← Talon Z. Gray
038 — The Trailside Offering | Talon Z. Gray
Today’s the day I won’t make it to the summit.
I know this now.
But the trail—
it’s been a journey worth every step.
Others will come after me.
I thought of them as I pivoted.
I left my water—
not half, but all of it—by the Twisted Pine.
Not as a memorial,
but as a promise:
may it quench a thirst I’ll never know,
may it save someone desperate enough to see it as a sign.
This land is unforgiving.
On the wrong day, it swallows you whole.
I know—I’ve hiked it, run it, crawled it,
parched and on the edge of collapse.
For some, this climb is sport.
For others, survival.
For me, it has always been communion.
Up here, we are closer to the pulse of the universe.
I tucked a tin cup of walnuts and dried apricots beside the water,
sealed against the creatures I know too well.
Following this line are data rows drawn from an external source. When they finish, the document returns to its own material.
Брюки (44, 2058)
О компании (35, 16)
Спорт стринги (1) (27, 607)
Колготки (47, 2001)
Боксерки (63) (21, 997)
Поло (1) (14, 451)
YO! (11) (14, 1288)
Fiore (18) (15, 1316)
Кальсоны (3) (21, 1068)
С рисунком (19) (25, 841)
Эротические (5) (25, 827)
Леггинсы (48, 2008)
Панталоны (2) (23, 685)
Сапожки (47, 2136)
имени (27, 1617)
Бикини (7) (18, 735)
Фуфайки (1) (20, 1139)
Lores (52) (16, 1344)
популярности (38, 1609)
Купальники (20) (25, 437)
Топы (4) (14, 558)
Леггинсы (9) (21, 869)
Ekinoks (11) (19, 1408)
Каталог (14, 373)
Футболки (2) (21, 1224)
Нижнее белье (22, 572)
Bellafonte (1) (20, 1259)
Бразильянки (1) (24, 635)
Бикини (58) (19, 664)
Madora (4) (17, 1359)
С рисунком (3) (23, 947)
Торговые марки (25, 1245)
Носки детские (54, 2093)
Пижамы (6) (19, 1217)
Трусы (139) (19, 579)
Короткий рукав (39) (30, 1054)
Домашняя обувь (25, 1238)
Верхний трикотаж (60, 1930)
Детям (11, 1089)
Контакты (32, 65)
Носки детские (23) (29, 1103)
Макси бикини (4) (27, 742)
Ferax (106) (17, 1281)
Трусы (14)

Little offerings, like seeds scattered along my path.
Few will notice,
but for the one who does,
it might mean everything.
And when I return to find the cups are gone,
I know something has shifted.
Planets have aligned.
Two lives brushed each other without meeting.
Maybe this ritual is my way of remembering her—
her hair blazing in the sunset as she sang to the stars,
two bodies in harmony with the wind.
Enough of that.
I don’t care why you walk,
how you walk,
or where you’re headed.
Only that you keep going.
The sun dips low,
cedar smoke stains the sky blood-red.
The whole world looks aflame.
It’s time to descend.
Clink—clink—clatter.
Walnuts rattle in their tin as I pack the last of my provisions in.
You don’t need to know if kindness feels good.
The mountain doesn’t ask.
It only waits for your return.
(Gentle rock slides cascade down the talus as I pick my way back to the base.)